One of New Zealand’s most respected High Court judges (4th out of 63) has come out accepting New Zealand will likely never reach an inquisitional system of justice focused on “finding the truth”. He advocates instead “the system” promote a “pleading aid” regime to help the “have-nots” whom he accepts have been increasingly marginalised in the NZ courts.
In a March 2016 speech to the Arbitrator’s & Mediator’s Institute of New Zealand, Justice Stephen Kos noted Legal Aid is going the way of dinosaurs in New Zealand with little objection from the legal community and that pro bono culture here is failing in comparison to other democracies.
To avoid what Kos identifies as consequential public disorder, loss of foreign investment and a “grey economy”, the judge advocates a system of “court appointed” lawyers to advise lay litigants in their pleadings at time of filing – importantly without any fiduciary duty on the part of that lawyer to their ‘client’.
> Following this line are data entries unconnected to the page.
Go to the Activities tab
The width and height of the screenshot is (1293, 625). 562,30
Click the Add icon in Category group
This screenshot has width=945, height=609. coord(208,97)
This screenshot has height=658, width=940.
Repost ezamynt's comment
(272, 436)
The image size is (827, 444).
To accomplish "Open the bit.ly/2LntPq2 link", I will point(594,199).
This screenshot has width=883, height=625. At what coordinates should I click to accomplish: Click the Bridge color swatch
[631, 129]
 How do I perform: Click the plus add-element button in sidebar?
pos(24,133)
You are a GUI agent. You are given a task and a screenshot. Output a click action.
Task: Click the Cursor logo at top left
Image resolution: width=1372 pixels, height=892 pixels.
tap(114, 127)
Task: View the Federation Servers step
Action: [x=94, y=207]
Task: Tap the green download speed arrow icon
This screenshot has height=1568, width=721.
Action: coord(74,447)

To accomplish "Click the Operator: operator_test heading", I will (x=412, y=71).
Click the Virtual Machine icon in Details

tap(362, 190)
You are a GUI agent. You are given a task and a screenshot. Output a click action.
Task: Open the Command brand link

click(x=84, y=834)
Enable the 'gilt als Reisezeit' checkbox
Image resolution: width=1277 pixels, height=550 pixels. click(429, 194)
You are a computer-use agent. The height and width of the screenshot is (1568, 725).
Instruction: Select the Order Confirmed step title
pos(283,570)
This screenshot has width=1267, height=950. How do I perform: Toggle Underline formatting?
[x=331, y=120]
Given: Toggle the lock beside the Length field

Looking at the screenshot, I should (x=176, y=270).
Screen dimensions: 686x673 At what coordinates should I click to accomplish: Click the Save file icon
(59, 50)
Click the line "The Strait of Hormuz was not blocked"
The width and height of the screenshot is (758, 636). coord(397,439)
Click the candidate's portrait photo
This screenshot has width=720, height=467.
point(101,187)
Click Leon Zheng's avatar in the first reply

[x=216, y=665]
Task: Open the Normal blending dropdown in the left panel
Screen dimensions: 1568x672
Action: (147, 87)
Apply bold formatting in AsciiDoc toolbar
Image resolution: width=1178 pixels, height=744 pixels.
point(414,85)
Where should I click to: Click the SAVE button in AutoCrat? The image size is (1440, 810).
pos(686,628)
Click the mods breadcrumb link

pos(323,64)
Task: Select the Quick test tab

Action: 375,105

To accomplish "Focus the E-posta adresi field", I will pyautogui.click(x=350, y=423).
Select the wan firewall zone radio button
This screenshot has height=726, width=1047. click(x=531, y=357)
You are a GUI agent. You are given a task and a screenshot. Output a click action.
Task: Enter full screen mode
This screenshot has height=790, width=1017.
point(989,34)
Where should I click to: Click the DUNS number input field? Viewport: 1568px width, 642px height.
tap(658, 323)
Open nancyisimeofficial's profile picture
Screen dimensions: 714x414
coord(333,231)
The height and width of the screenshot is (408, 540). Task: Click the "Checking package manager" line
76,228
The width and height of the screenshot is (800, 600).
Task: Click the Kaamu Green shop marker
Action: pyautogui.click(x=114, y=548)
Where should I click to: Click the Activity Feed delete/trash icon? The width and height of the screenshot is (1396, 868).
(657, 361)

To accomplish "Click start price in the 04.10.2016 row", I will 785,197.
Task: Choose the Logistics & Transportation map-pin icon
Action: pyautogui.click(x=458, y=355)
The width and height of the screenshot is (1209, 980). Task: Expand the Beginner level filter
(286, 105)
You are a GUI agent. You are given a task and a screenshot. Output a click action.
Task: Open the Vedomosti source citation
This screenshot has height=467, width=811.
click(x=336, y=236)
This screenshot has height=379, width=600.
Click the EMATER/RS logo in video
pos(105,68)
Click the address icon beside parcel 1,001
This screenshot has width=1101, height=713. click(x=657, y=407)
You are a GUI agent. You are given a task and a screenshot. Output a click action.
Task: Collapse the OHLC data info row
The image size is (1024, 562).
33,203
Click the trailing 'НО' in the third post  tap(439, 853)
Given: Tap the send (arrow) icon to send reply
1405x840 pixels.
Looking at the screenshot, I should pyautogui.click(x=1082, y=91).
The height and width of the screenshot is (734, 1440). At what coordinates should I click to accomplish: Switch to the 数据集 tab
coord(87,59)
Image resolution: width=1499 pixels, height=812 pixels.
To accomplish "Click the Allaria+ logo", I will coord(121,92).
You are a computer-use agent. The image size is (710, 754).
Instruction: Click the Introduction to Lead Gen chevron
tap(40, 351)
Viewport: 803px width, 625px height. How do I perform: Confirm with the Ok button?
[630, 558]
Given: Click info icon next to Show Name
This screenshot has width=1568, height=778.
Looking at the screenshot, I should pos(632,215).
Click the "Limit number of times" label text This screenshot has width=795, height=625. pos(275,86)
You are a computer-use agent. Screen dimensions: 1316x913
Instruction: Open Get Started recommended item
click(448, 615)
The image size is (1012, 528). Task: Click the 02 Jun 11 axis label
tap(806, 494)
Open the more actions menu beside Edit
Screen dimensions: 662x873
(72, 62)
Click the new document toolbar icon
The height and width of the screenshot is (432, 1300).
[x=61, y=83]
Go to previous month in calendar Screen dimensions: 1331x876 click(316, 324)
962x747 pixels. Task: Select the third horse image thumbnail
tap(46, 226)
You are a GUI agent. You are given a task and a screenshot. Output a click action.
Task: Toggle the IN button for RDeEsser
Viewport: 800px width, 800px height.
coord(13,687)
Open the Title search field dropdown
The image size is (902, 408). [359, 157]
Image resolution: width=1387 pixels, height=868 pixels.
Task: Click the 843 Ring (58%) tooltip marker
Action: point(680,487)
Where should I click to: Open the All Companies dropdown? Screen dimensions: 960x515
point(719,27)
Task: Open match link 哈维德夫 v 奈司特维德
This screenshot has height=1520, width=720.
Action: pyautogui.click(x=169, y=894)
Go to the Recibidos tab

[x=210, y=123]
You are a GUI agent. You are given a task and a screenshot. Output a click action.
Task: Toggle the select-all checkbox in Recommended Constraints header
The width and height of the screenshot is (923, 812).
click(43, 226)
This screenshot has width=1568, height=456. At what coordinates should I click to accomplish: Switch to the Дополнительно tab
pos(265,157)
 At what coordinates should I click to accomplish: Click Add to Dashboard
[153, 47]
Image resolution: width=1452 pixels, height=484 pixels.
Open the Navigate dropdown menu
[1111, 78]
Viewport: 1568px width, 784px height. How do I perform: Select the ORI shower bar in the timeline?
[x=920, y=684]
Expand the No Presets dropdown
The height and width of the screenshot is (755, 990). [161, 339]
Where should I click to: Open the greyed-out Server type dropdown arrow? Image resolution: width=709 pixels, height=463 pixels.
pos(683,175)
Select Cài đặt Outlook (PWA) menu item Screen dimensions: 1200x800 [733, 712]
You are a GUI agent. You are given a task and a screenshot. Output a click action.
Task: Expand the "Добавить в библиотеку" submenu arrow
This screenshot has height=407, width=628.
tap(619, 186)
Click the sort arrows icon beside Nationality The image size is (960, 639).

Kos – who admits in his speech that he spent his professional life “specialising in the legal problems of the ‘haves’ – government, state-owned enterprises and large corporations” – claims now to have gained some religious conviction for the have-nots. To demonstrate his point, Kos ruefully reminisced about the time the trial judge asked very hard questions of his corporate client in a ‘misguided’ attempt to assist the lay litigant – but still ‘rightfully’ granted judgment for his corporate client.
Let us reflect on a ‘court appointed lawyer’ paid by the Crown with no responsibility to their lay client – helping them with their pleadings. Kos J knows exactly where this goes.
Kos J is that lawyer – 8 years for each year as judge. Not surprisingly then, in his short time on the bench, Kos J has prevented more judicial reviews than his colleagues. In 2014 he ordered $20,000 “security” be paid to the Crown before a judicial review of the Judicial Conduct Commissioner would be allowed to be considered. To make certain his order had the intended effect, Kos provided leave for the Commissioner to apply for more security if $20,000 from the lay litigant was somehow produced.
In another judicial review where the JCC claimed to have no jurisdiction to consider whether a judge discriminately ordered persons barred from the public courtroom, Kos J elevated his game in ruling the JCC could not be judicially reviewed. In his summary strike out order, Kos concluded merits had no legal place in his courtroom, let alone warrant analysis. Kos J held the same was true for the JCC where he concluded, “The Commissioner does not make ‘merit determinations on judicial misconduct’, as the plaintiff was wont to suggest. Rather, as (Crown counsel) put it, he operates as a clearing house for complaints.”
As the most honourable Kos again admitted in his speech to the Arbiters he considers are stealing business from the Courts (look at his references to Chief High Court Justice Helen Winkelmann‘s previous speech which waived this flag), our “adversarial system of justice” does not bow to determinations of court claims on merit.
Is it disingenuous for Kos J then to complain the have-nots he alleges account for 40% of the judicial reviews in New Zealand are those he now wishes to assist? His record does not support his claims and his ‘new ideas’ appear a dubious ploy when you look at this record.
Pertinently, judicial review is a ‘guaranteed’ right under the New Zealand Bill of Rights Act 1990; an Act which states at section 6 is to be preferred in interpretation relative to other legal statutes. As Judge, Kos seldom refers to this seminal legislation on rights issues and rarely accepts its guarantees.
It is not only the plaintiffs who challenge the status quo who in turn provoke Kos J’s genteel evasion. The Judge has also ‘assisted’ court-appointed and Crown lawyers to contravene court orders against defendants – as he did in Chapman v Rabson where Kos gave ‘proprietor’ status to the Court-appointed lawyer to sell the family home notwithstanding Court of Appeal orders which directly conflicted. Proving the ‘advice’ which court-appointed lawyers afford, Kos now claimed the defendant agreed with his premise that the court-appointed lawyer effectively owned the familial home. Kos J ruled in that case, notably after expressly recognising at  the lay defendant was unable to secure legal representation, “I was satisfied that this was not an appropriate case in which to exercise discretion. The defendant has throughout the process of dealing with the plaintiff this year represented himself.”
Sounds suspect in these circumstances for Kos to promote the rights of ‘have-nots’ in his speech, then lay down his gospel that “the core objects of civil justice in New Zealand” is “to secure the just, speedy, and inexpensive determination of any proceeding or interlocutory application.” The reality is swift justice in New Zealand only goes to those who can best afford it in Kos’ court.
Kos J relied upon this quote from the American statesman Daniel Webster in his speech; “A strong conviction that something must be done is the parent of many bad measures.” This may have been a Freudian slip by Kos, a hearken back to his youth as a Hungarian refugee and a lifetime away from his drives today through New Zealand in his Bentley where he curses the have-nots whose buses supplant the best parking spots.
We will see if Justice Kos’ measures come to feature in our future.